DIRECTION = Render the records below as a JSON list of strings, with one string per line and blank lines omitted. Leave the pictures out.

DATA RECORDS =
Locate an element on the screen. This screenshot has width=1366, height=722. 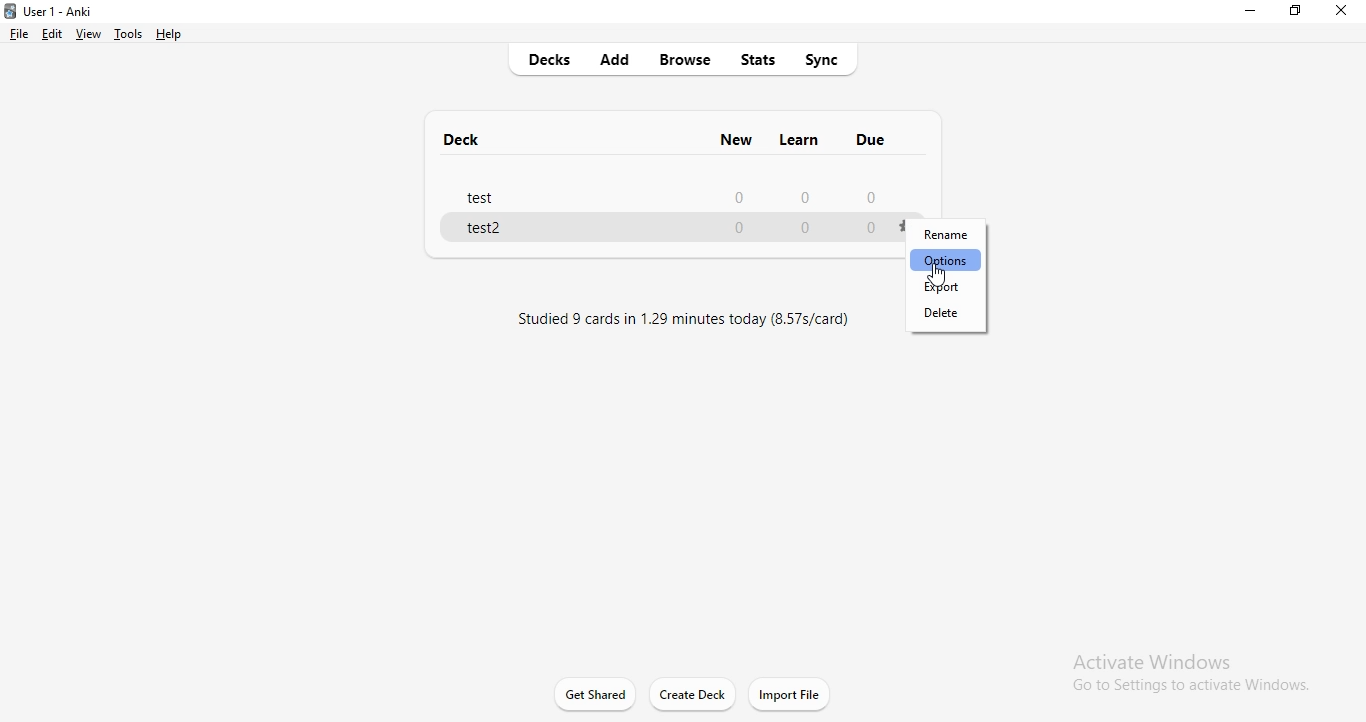
import file is located at coordinates (798, 695).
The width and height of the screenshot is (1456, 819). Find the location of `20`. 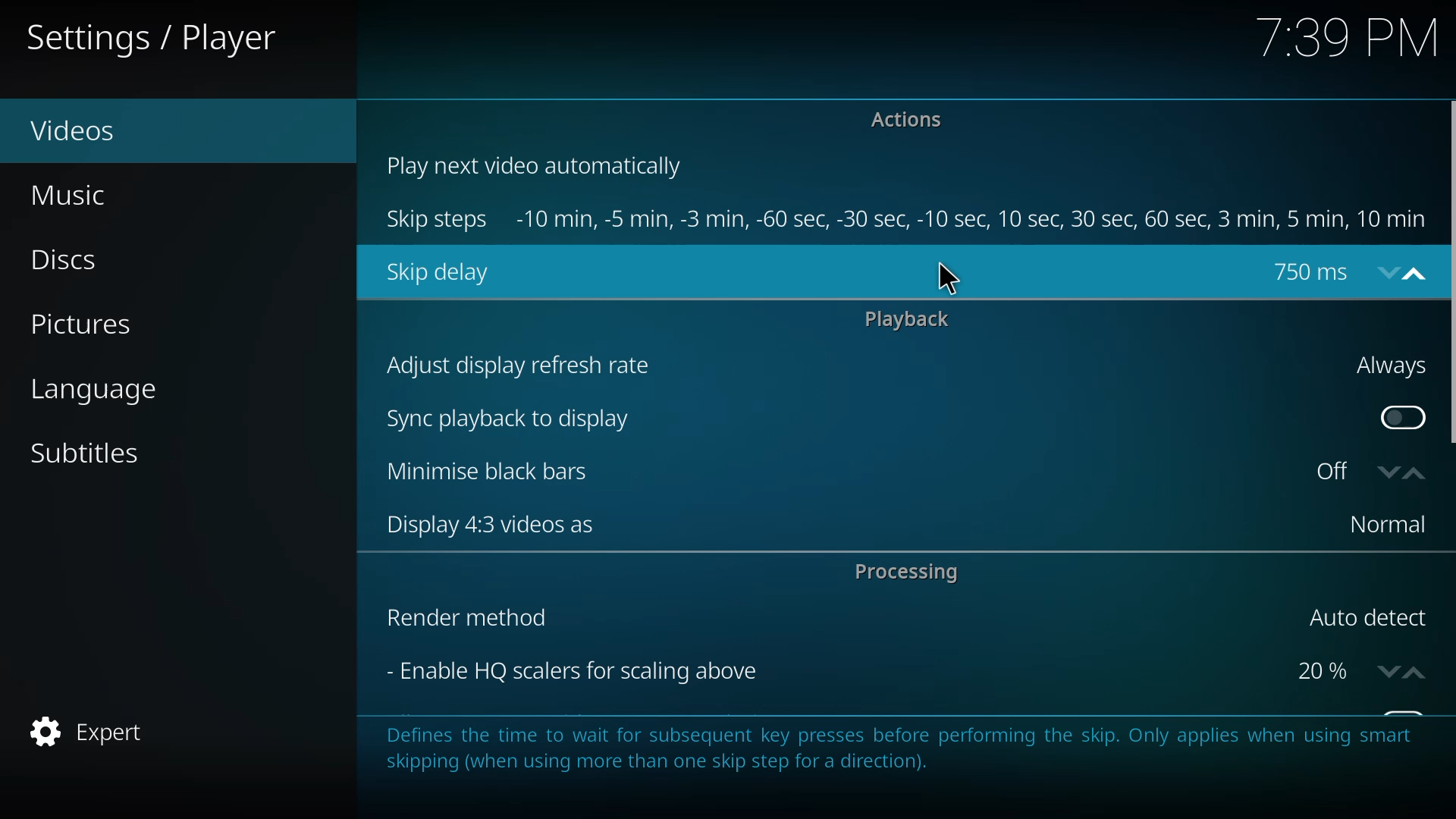

20 is located at coordinates (1356, 669).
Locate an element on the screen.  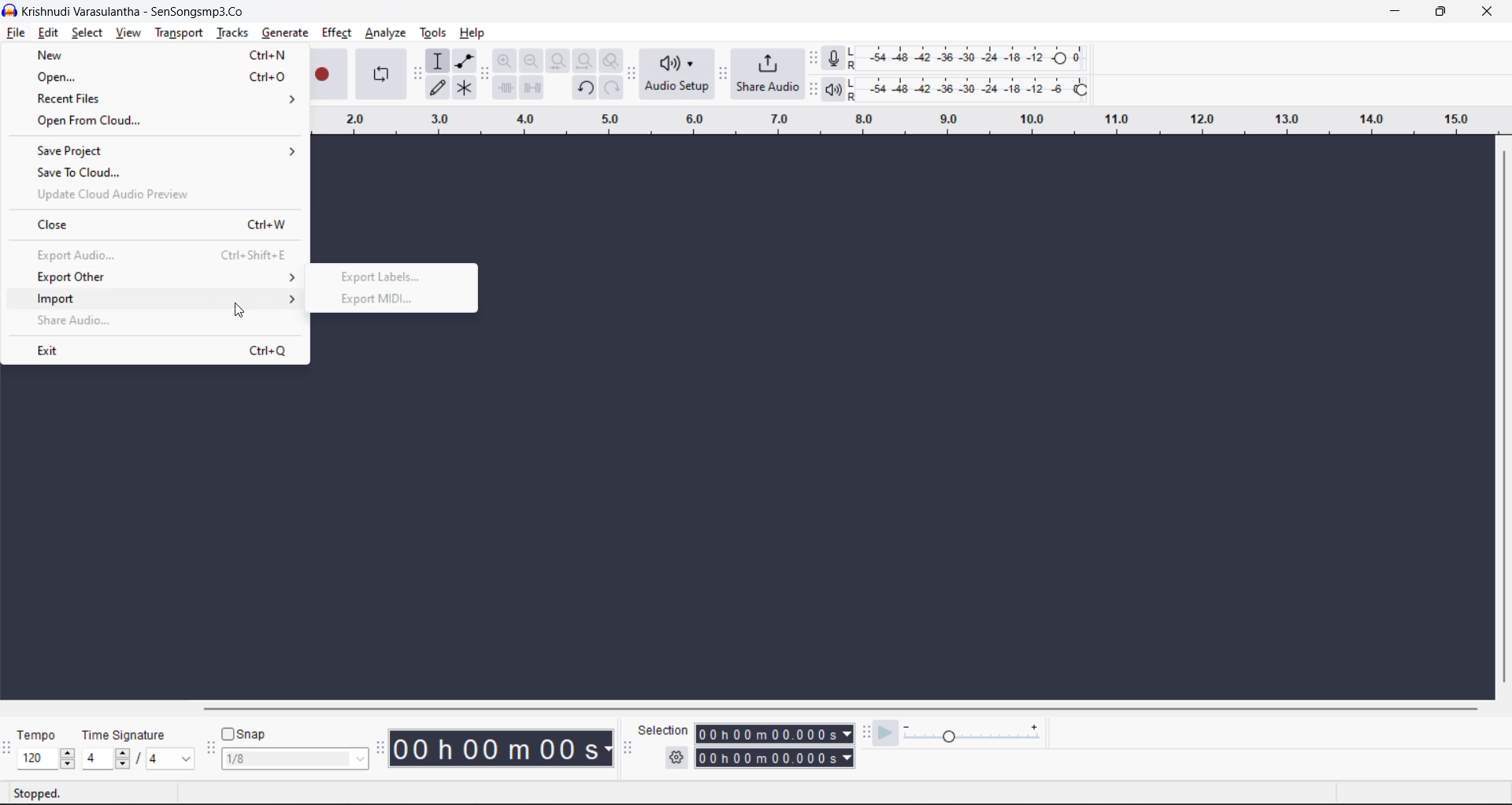
import is located at coordinates (161, 298).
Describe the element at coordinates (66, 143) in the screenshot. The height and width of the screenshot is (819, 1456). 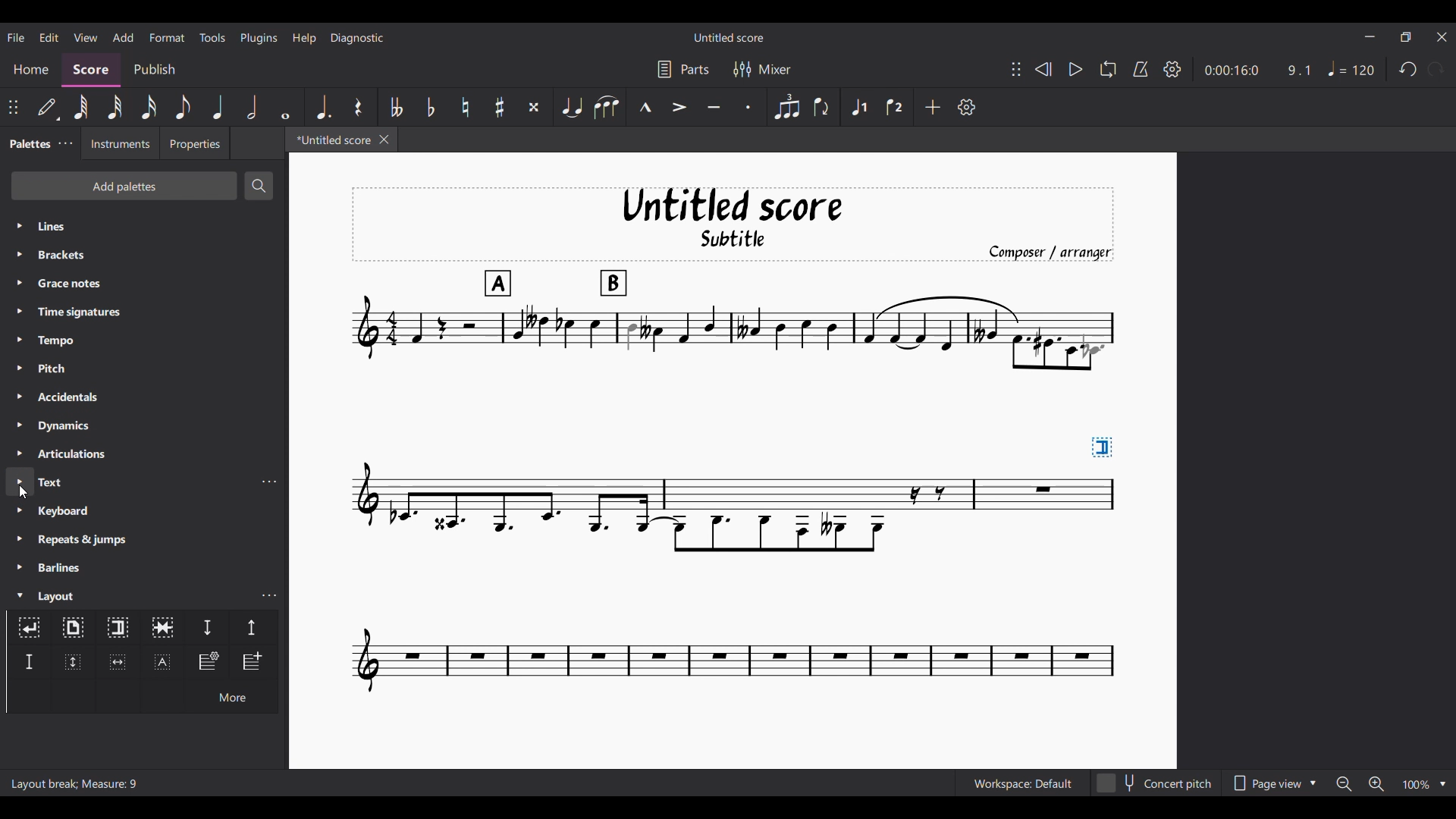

OUTPUT FOR THIS TASK =
[
  "Locate an element on the screen. This screenshot has width=1366, height=722. ",
  "import file is located at coordinates (798, 695).",
  "The width and height of the screenshot is (1456, 819). Find the location of `20`. ",
  "20 is located at coordinates (1356, 669).",
  "Locate an element on the screen.  ",
  "import is located at coordinates (161, 298).",
  "Describe the element at coordinates (66, 143) in the screenshot. The height and width of the screenshot is (819, 1456). "
]